Cystatin C and Cardiovascular Disease: A Mendelian Randomization Study

van der Laan, Sander W, Fall, Tove, Soumaré, Aicha, Teumer, Alexander, Sedaghat, Sanaz, Baumert, Jens, Zabaneh, Delilah, van Setten, Jessica, Isgum, Ivana, Galesloot, Tessel E, Arpegård, Johannes, Amouyel, Philippe, Trompet, Stella, Waldenberger, Melanie, Dörr, Marcus, Magnusson, Patrik K, Giedraitis, Vilmantas, Larsson, Anders, Morris, Andrew P, Felix, Janine F, Morrison, Alanna C, Franceschini, Nora, Bis, Joshua C, Kavousi, Maryam, O'Donnell, Christopher, Drenos, Fotios, Tragante, Vinicius, Munroe, Patricia B, Malik, Rainer, Dichgans, Martin, Worrall, Bradford B, Erdmann, Jeanette, Nelson, Christopher P, Samani, Nilesh J, Schunkert, Heribert, Marchini, Jonathan, Patel, Riyaz S, Hingorani, Aroon D, Lind, Lars, Pedersen, Nancy L, de Graaf, Jacqueline, Kiemeney, Lambertus A L M, Baumeister, Sebastian E, Franco, Oscar H, Hofman, Albert, Uitterlinden, André G, Koenig, Wolfgang, Meisinger, Christa, Peters, Annette, Thorand, Barbara, Jukema, J Wouter, Eriksen, Bjørn Odvar, Toft, Ingrid, Wilsgaard, Tom, Onland-Moret, N Charlotte, van der Schouw, Yvonne T, Debette, Stéphanie, Kumari, Meena, Svensson, Per, van der Harst, Pim, Kivimaki, Mika, Keating, Brendan J, Sattar, Naveed, Dehghan, Abbas, Reiner, Alex P, Ingelsson, Erik, den Ruijter, Hester M, de Bakker, Paul I W, Pasterkamp, Gerard, Ärnlöv, Johan, Holmes, Michael V, Asselbergs, Folkert W


Journal of the American College of Cardiology 68 (9), p. 934-945


BACKGROUND: Epidemiological studies show that high circulating cystatin C is associated with risk of cardiovascular disease (CVD), independent of creatinine-based renal function measurements. It is unclear whether this relationship is causal, arises from residual confounding, and/or is a consequence of reverse causation.

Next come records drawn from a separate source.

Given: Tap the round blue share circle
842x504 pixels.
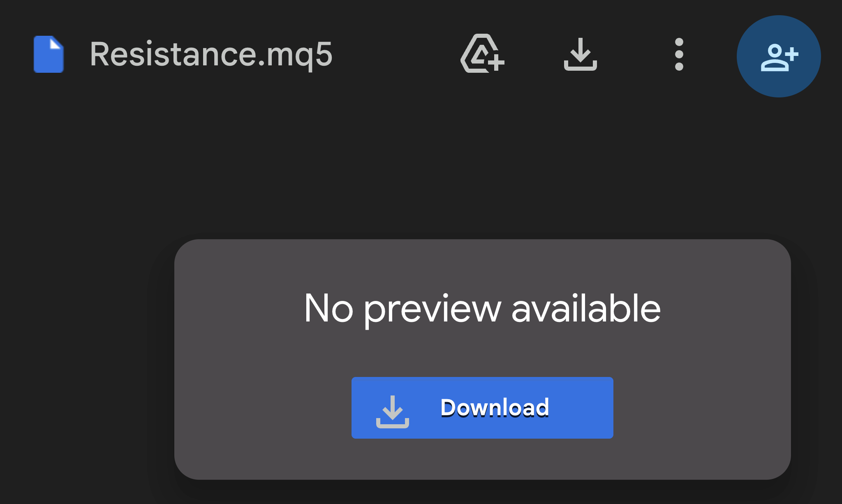Looking at the screenshot, I should tap(779, 56).
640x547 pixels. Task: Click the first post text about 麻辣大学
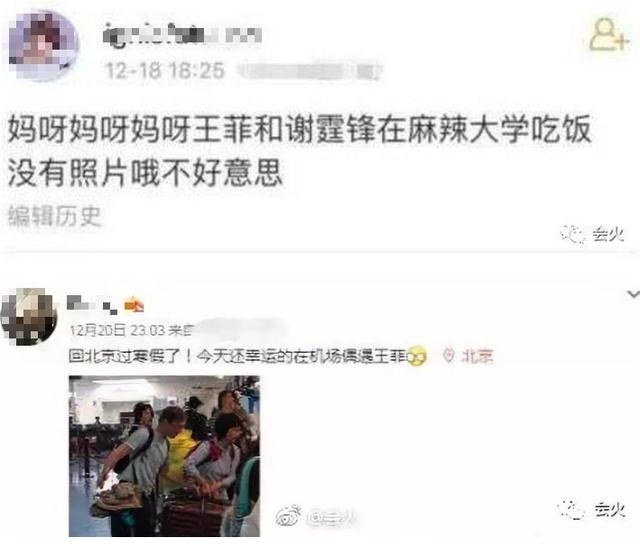pyautogui.click(x=299, y=151)
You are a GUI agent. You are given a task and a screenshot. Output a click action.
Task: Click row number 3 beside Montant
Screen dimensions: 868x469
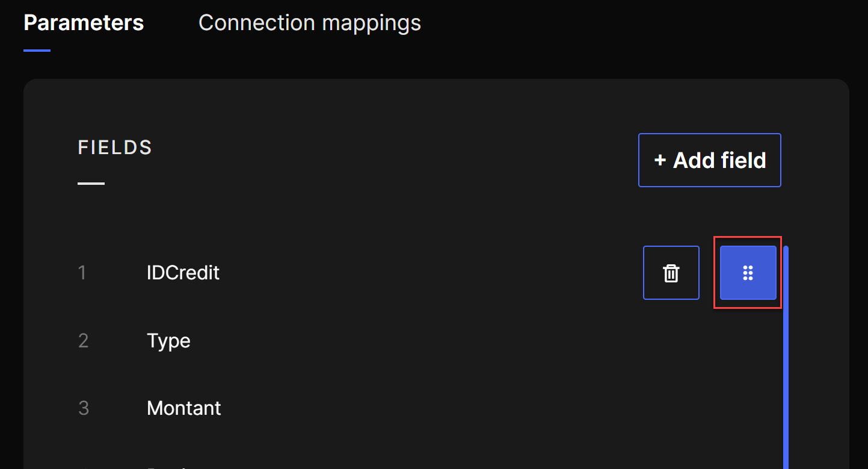tap(83, 408)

OBJECTIVES: The aim of this study was to use Mendelian randomization to investigate whether cystatin C is causally related to CVD in the general population.

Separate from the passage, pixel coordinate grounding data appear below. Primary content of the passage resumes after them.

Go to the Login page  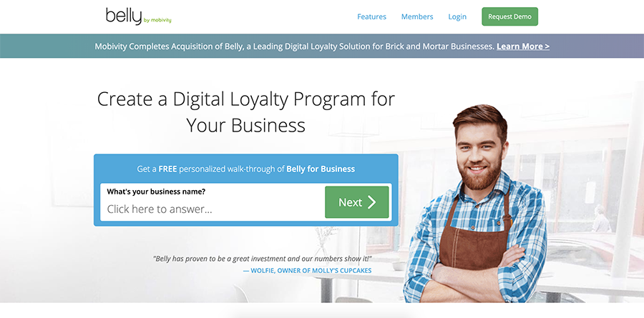(457, 17)
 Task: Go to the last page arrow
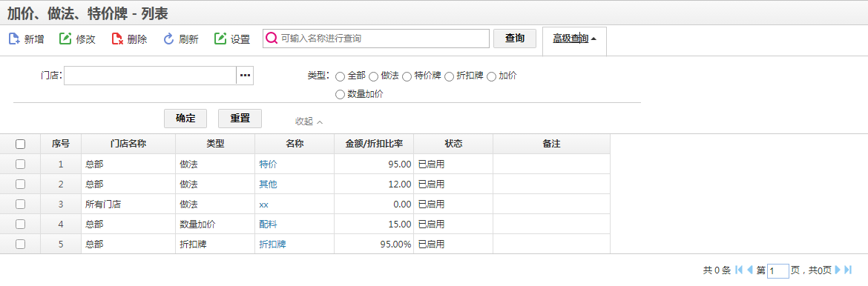[x=848, y=270]

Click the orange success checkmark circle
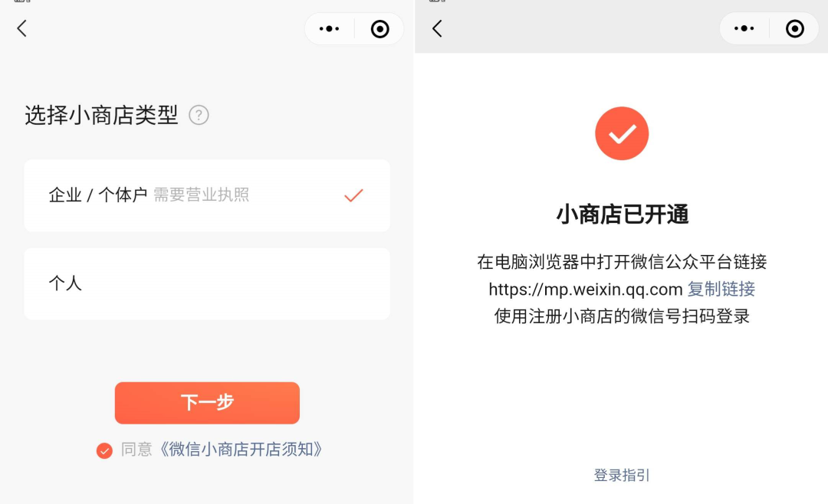pyautogui.click(x=622, y=133)
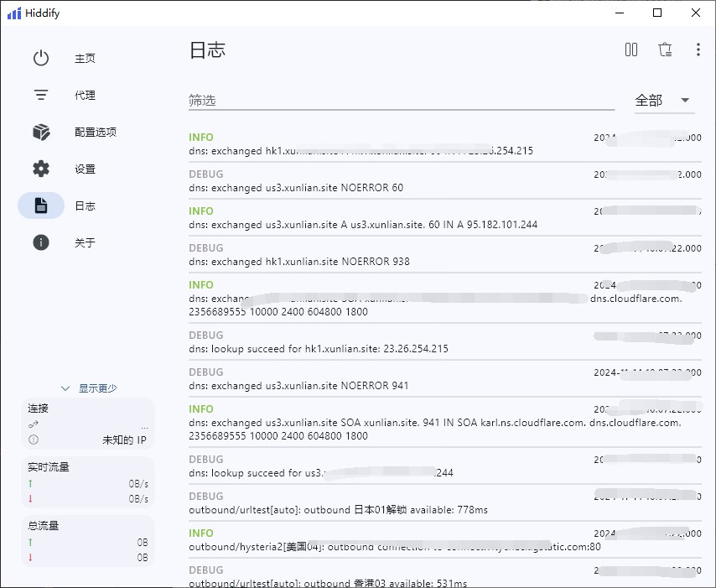Open the 配置选项 page label
The image size is (716, 588).
coord(96,133)
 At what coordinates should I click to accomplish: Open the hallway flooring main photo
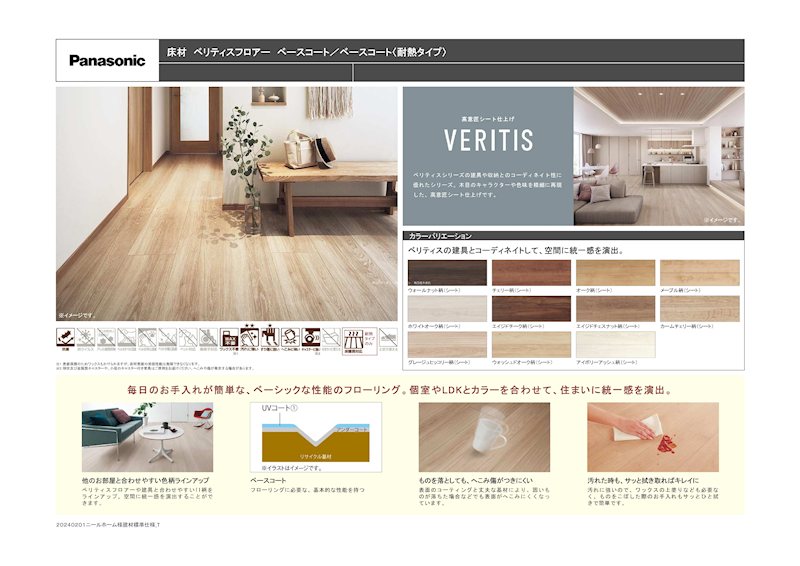(x=227, y=203)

METHODS: We incorporated participant data from 16 prospective cohorts (n = 76,481) with 37,126 measures of cystatin C and added genetic data from 43 studies (n = 252,216) with 63,292 CVD events. We used the common variant rs911119 in CST3 as an instrumental variable to investigate the causal role of cystatin C in CVD, including coronary heart disease, ischemic stroke, and heart failure.

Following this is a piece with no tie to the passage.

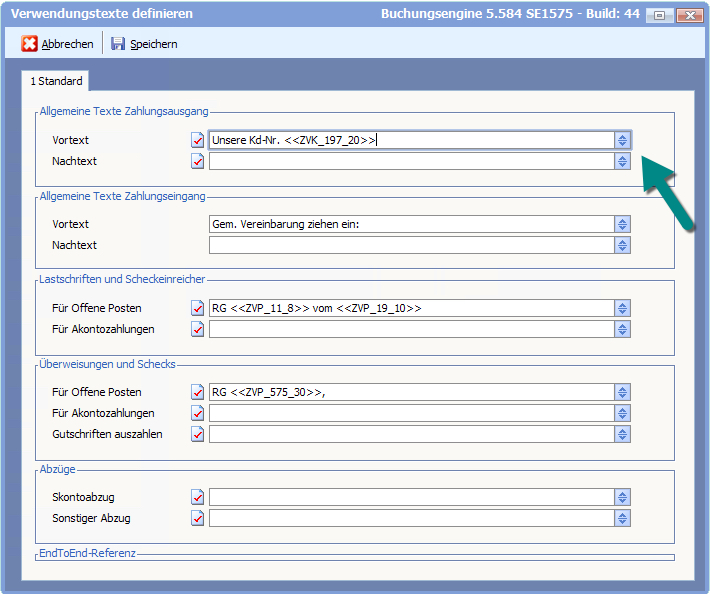Viewport: 710px width, 594px height.
Task: Toggle checkbox beside Nachtext in Zahlungsausgang
Action: (197, 162)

RESULTS: Cystatin C concentrations were associated with CVD risk after adjusting for age, sex, and traditional risk factors (relative risk: 1.82 per doubling of cystatin C; 95% confidence interval [CI]: 1.56 to 2.13; p = 2.12 × 10(-14)). The minor allele of rs911119 was associated with decreased serum cystatin C (6.13% per allele; 95% CI: 5.75 to 6.50; p = 5.95 × 10(-211)), explaining 2.8% of the observed variation in cystatin C. Mendelian randomization analysis did not provide evidence for a causal role of cystatin C, with a causal relative risk for CVD of 1.00 per doubling cystatin C (95% CI: 0.82 to 1.22; p = 0.994), which was statistically different from the observational estimate (p = 1.6 × 10(-5)). A causal effect of cystatin C was not detected for any individual component of CVD.

CONCLUSIONS: Mendelian randomization analyses did not support a causal role of cystatin C in the etiology of CVD. As such, therapeutics targeted at lowering circulating cystatin C are unlikely to be effective in preventing CVD.